By embedding vestibular rehabilitation within meaningful, real-life tasks, TOCT appears to address both the physical and psychosocial consequences of vestibular dysfunction. These findings support TOCT as a comprehensive intervention for reducing disability and enhancing quality of life in patients with PVH.
4.5. Strengths and Limitations
A major strength of this randomized controlled trial is its originality. Although TOCT has been extensively studied in neurological populations, this study is, to our knowledge, the first to examine its application in patients with PVH. The intervention was designed to integrate balance and gait tasks with progressively increasing sensory and motor demands, reflecting real-life movement challenges and aligning with established motor learning and neuroplasticity principles.
Another strength is the multidimensional assessment strategy, which simultaneously captured symptom severity, functional performance, and patient-reported quality of life. This comprehensive approach enabled a more integrated interpretation of treatment effects, extending beyond symptom reduction to functional and participatory outcomes.
Several limitations should be acknowledged. Although clinical symptoms are similar in unilateral and bilateral PVH, the relatively small and heterogeneous sample may limit subgroup-specific inferences. In addition, the short intervention duration and lack of follow-up assessments preclude conclusions regarding the long-term persistence of treatment effects. Future studies should address these limitations by including larger, more homogeneous samples and extended follow-up periods. Also, the statistical analysis was conducted using a per-protocol approach due to missing post-intervention data from participants who withdrew from the study. Future studies with larger samples and complete follow-up data should consider applying intention-to-treat analyses to further strengthen the robustness of the findings. Another limitation of this study is the relatively wide age range of participants and the variability in disease duration, which may have introduced sample heterogeneity.
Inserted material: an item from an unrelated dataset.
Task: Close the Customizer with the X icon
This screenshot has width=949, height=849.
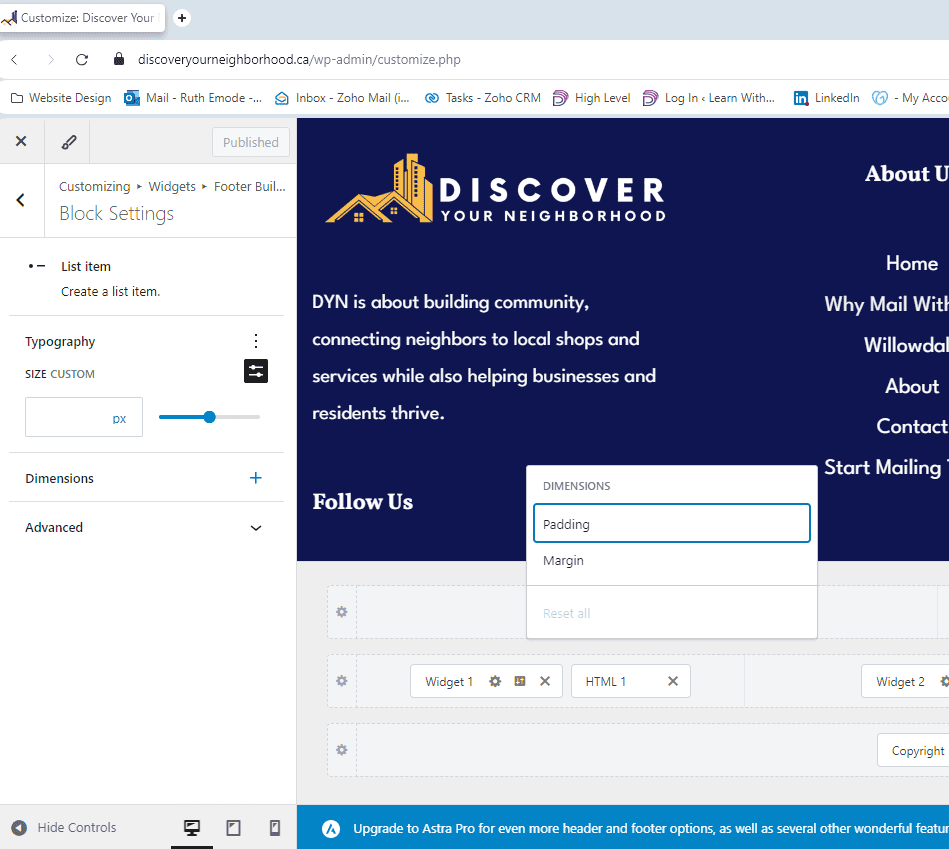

Future studies with larger samples may consider subgroup analyses according to disease severity or duration.
5. Conclusions
This randomized controlled trial demonstrated significant group-by-time effects favoring TOCT for dizziness, vertigo, vestibular-related balance performance, cadence during eyes-closed walking, disability level, and overall quality of life in patients with PVH. Within-group analyses further supported meaningful improvements in balance and gait-related functional outcomes following the intervention.
Overall, these findings indicate that incorporating balance and gait tasks within a structured, multisensory, and functionally progressive circuit framework can yield clinically relevant benefits for patients with PVH. Task-oriented circuit training may therefore represent a valuable addition to contemporary vestibular rehabilitation programs.